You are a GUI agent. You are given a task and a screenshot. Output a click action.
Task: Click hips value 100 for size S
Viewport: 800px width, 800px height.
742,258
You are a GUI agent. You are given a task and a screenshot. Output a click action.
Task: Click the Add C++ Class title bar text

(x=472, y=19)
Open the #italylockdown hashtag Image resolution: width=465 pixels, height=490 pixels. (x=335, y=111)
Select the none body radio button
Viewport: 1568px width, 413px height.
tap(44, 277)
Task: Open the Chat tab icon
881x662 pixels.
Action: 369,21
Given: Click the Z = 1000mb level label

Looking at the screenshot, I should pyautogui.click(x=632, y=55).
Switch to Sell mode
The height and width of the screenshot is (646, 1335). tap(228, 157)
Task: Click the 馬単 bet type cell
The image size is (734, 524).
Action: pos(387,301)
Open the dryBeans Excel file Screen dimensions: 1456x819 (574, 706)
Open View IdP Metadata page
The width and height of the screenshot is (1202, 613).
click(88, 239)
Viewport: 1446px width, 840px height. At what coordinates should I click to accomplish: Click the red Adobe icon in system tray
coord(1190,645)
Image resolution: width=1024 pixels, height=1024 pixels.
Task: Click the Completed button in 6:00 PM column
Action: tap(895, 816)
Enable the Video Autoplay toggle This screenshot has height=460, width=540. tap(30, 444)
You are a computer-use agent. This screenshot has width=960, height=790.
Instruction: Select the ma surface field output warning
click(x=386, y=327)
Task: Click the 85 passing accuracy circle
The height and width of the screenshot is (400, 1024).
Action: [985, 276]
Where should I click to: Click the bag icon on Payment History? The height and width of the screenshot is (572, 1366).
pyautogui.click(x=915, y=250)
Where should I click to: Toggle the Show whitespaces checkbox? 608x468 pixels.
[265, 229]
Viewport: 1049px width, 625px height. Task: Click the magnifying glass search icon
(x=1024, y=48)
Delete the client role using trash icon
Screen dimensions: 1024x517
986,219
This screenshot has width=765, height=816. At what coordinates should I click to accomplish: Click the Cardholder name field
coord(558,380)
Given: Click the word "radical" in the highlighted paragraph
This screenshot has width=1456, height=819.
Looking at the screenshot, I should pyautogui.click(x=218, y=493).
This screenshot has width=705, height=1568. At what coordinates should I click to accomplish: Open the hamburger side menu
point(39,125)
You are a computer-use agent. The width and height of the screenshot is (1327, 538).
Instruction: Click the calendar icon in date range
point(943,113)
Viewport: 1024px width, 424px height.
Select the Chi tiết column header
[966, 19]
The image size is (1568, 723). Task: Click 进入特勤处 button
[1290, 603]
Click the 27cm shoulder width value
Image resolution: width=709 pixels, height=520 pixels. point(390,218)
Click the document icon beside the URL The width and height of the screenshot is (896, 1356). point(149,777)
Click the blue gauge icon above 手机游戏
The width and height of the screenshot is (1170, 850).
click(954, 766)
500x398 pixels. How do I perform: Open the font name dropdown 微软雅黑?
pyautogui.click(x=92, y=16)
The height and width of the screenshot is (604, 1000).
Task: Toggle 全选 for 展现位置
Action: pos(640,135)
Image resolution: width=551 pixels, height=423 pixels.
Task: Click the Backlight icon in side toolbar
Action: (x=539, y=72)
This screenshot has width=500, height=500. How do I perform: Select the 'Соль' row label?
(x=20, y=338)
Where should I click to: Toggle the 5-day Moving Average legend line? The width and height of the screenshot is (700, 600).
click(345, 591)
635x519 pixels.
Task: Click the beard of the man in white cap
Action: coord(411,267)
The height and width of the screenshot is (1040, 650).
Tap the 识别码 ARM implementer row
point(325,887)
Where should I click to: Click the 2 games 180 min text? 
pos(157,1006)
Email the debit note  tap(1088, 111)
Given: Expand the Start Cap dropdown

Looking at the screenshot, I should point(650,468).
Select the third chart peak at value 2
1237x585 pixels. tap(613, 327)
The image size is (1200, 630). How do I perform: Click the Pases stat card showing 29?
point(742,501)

====

■ **TASK DESCRIPTION**: Give back all the records above exactly as they were written.

■ **SOLUTION TO THIS TASK**:
You are a GUI agent. You are given a task and a screenshot. Output a click action.
Task: Click hips value 100 for size S
Viewport: 800px width, 800px height.
742,258
You are a GUI agent. You are given a task and a screenshot. Output a click action.
Task: Click the Add C++ Class title bar text

(x=472, y=19)
Open the #italylockdown hashtag Image resolution: width=465 pixels, height=490 pixels. (x=335, y=111)
Select the none body radio button
Viewport: 1568px width, 413px height.
tap(44, 277)
Task: Open the Chat tab icon
881x662 pixels.
Action: 369,21
Given: Click the Z = 1000mb level label

Looking at the screenshot, I should pyautogui.click(x=632, y=55).
Switch to Sell mode
The height and width of the screenshot is (646, 1335). tap(228, 157)
Task: Click the 馬単 bet type cell
The image size is (734, 524).
Action: pos(387,301)
Open the dryBeans Excel file Screen dimensions: 1456x819 (574, 706)
Open View IdP Metadata page
The width and height of the screenshot is (1202, 613).
click(88, 239)
Viewport: 1446px width, 840px height. At what coordinates should I click to accomplish: Click the red Adobe icon in system tray
coord(1190,645)
Image resolution: width=1024 pixels, height=1024 pixels.
Task: Click the Completed button in 6:00 PM column
Action: tap(895, 816)
Enable the Video Autoplay toggle This screenshot has height=460, width=540. tap(30, 444)
You are a computer-use agent. This screenshot has width=960, height=790.
Instruction: Select the ma surface field output warning
click(x=386, y=327)
Task: Click the 85 passing accuracy circle
The height and width of the screenshot is (400, 1024).
Action: [985, 276]
Where should I click to: Click the bag icon on Payment History? The height and width of the screenshot is (572, 1366).
pyautogui.click(x=915, y=250)
Where should I click to: Toggle the Show whitespaces checkbox? 608x468 pixels.
[265, 229]
Viewport: 1049px width, 625px height. Task: Click the magnifying glass search icon
(x=1024, y=48)
Delete the client role using trash icon
Screen dimensions: 1024x517
986,219
This screenshot has width=765, height=816. At what coordinates should I click to accomplish: Click the Cardholder name field
coord(558,380)
Given: Click the word "radical" in the highlighted paragraph
This screenshot has width=1456, height=819.
Looking at the screenshot, I should pyautogui.click(x=218, y=493).
This screenshot has width=705, height=1568. At what coordinates should I click to accomplish: Open the hamburger side menu
point(39,125)
You are a computer-use agent. The width and height of the screenshot is (1327, 538).
Instruction: Click the calendar icon in date range
point(943,113)
Viewport: 1024px width, 424px height.
Select the Chi tiết column header
[966, 19]
The image size is (1568, 723). Task: Click 进入特勤处 button
[1290, 603]
Click the 27cm shoulder width value
Image resolution: width=709 pixels, height=520 pixels. point(390,218)
Click the document icon beside the URL The width and height of the screenshot is (896, 1356). point(149,777)
Click the blue gauge icon above 手机游戏
The width and height of the screenshot is (1170, 850).
click(954, 766)
500x398 pixels. How do I perform: Open the font name dropdown 微软雅黑?
pyautogui.click(x=92, y=16)
The height and width of the screenshot is (604, 1000).
Task: Toggle 全选 for 展现位置
Action: pos(640,135)
Image resolution: width=551 pixels, height=423 pixels.
Task: Click the Backlight icon in side toolbar
Action: (x=539, y=72)
This screenshot has width=500, height=500. How do I perform: Select the 'Соль' row label?
(x=20, y=338)
Where should I click to: Toggle the 5-day Moving Average legend line? The width and height of the screenshot is (700, 600).
click(345, 591)
635x519 pixels.
Task: Click the beard of the man in white cap
Action: coord(411,267)
The height and width of the screenshot is (1040, 650).
Tap the 识别码 ARM implementer row
point(325,887)
Where should I click to: Click the 2 games 180 min text? 
pos(157,1006)
Email the debit note  tap(1088, 111)
Given: Expand the Start Cap dropdown

Looking at the screenshot, I should point(650,468).
Select the third chart peak at value 2
1237x585 pixels. tap(613, 327)
The image size is (1200, 630). How do I perform: Click the Pases stat card showing 29?
point(742,501)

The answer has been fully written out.